3D Dynamic Evolution of Pore Water-Air Interaction within Saturated Sheared Sand
Many foundation systems are supported by water-saturated sand deposits. At the micro-scale, the
voids between sand grains (pore space) are filled with water. The sand resists applied foundation
loads through friction and interlocking between particles, which is known as the shear strength of
sand. The presence of air within the pore space in addition to water introduces new forces and
fundamentally changes the shear strength of sand. Alshibli’s preliminary experiments show that
standard procedures to saturate laboratory sand specimens may suffer from a major shortcoming
despite decades of use and wide acceptance by the geotechnical community.

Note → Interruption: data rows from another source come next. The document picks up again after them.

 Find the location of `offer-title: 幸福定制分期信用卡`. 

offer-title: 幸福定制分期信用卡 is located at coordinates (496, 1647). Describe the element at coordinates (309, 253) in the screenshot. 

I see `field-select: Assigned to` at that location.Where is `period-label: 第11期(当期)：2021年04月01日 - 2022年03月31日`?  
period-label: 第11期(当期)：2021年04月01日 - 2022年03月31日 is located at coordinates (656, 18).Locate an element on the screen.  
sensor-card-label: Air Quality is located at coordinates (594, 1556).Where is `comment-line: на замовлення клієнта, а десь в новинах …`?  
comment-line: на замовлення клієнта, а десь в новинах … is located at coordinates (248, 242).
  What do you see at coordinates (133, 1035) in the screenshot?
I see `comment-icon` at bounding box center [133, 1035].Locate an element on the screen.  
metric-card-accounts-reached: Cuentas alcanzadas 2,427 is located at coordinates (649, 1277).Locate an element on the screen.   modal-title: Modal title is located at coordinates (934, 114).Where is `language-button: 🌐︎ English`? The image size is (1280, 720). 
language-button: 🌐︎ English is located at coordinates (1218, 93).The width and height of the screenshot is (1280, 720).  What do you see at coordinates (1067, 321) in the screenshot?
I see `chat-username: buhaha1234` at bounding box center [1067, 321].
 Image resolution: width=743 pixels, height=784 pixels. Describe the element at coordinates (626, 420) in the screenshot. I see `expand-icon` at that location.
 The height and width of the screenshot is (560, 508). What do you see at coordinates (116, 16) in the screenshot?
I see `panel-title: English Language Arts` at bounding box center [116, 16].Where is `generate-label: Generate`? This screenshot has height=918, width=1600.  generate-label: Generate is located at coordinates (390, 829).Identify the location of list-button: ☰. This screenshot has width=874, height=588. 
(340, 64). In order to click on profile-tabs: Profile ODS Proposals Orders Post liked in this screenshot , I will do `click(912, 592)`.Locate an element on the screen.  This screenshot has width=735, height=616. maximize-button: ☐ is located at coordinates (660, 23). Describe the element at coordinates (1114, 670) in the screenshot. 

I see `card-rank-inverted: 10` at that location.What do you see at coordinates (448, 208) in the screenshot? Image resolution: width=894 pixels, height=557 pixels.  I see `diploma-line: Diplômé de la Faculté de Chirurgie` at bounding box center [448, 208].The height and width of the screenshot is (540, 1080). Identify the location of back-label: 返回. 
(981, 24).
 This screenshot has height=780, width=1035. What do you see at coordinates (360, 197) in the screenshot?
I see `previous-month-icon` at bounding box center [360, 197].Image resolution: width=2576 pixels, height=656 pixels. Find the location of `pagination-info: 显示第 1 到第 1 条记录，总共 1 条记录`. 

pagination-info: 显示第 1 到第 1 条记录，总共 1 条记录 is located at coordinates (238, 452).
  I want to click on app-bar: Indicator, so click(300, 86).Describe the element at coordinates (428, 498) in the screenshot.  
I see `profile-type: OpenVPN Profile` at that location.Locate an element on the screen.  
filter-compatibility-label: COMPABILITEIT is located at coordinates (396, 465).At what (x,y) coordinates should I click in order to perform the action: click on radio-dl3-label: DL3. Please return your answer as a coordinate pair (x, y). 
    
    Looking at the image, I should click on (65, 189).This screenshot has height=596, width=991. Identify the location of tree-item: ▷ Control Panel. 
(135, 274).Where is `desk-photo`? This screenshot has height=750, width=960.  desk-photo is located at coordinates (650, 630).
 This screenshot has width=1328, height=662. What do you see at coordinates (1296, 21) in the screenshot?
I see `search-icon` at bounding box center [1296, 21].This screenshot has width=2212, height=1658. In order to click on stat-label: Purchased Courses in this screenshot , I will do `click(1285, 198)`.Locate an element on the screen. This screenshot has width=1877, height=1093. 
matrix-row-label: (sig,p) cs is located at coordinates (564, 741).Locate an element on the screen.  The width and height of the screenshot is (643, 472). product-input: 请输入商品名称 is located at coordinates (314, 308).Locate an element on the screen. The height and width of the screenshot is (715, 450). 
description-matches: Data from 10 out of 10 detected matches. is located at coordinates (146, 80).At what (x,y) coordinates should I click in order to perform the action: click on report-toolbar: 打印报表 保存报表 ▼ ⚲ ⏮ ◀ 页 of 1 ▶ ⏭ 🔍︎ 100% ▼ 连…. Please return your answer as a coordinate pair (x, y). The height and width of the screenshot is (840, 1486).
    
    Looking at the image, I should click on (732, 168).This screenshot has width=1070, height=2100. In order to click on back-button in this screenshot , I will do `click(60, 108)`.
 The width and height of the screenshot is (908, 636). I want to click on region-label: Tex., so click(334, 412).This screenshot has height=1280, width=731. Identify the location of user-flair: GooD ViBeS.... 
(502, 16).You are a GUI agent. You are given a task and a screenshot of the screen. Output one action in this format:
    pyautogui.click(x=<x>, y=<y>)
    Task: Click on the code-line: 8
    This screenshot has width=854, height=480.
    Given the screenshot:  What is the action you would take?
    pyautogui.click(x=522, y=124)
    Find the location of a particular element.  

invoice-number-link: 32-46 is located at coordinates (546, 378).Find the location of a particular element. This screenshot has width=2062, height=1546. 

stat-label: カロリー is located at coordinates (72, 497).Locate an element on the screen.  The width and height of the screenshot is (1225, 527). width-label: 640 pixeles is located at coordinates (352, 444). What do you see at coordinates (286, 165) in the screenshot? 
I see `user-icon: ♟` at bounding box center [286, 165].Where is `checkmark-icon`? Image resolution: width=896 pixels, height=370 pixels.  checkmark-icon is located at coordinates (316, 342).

The goal of this research is to monitor the evolution of sand-water-air interaction using fast
dynamic synchrotron microcomputed tomography imaging at 6-micron resolution under shear loading
conditions. This research will (i) investigate the influence of particle morphology and gradation on
the degree of saturation of sheared sand; (ii) monitor local water- air interaction within pore
space of sheared sand under drained condition; and (iii) evaluate the effects of specimen density on
the change of degree of saturation of sheared sand. The following fundamental questions will be
answered: (1) what is the minimum value of pore water pressure to maintain the same degree of
saturation in sheared sand; (2) does the sand specimen remain 100 percent saturated when it is
sheared; (3) if air bubbles develop; how they will evolve and what are the factors that affect their
onset and growth. 3D probing of dynamic particle-water-air interaction is expected to offer unique
measurements to support the development of a new particle-scale theory that better describes the
behavior of saturated sheared granular materials.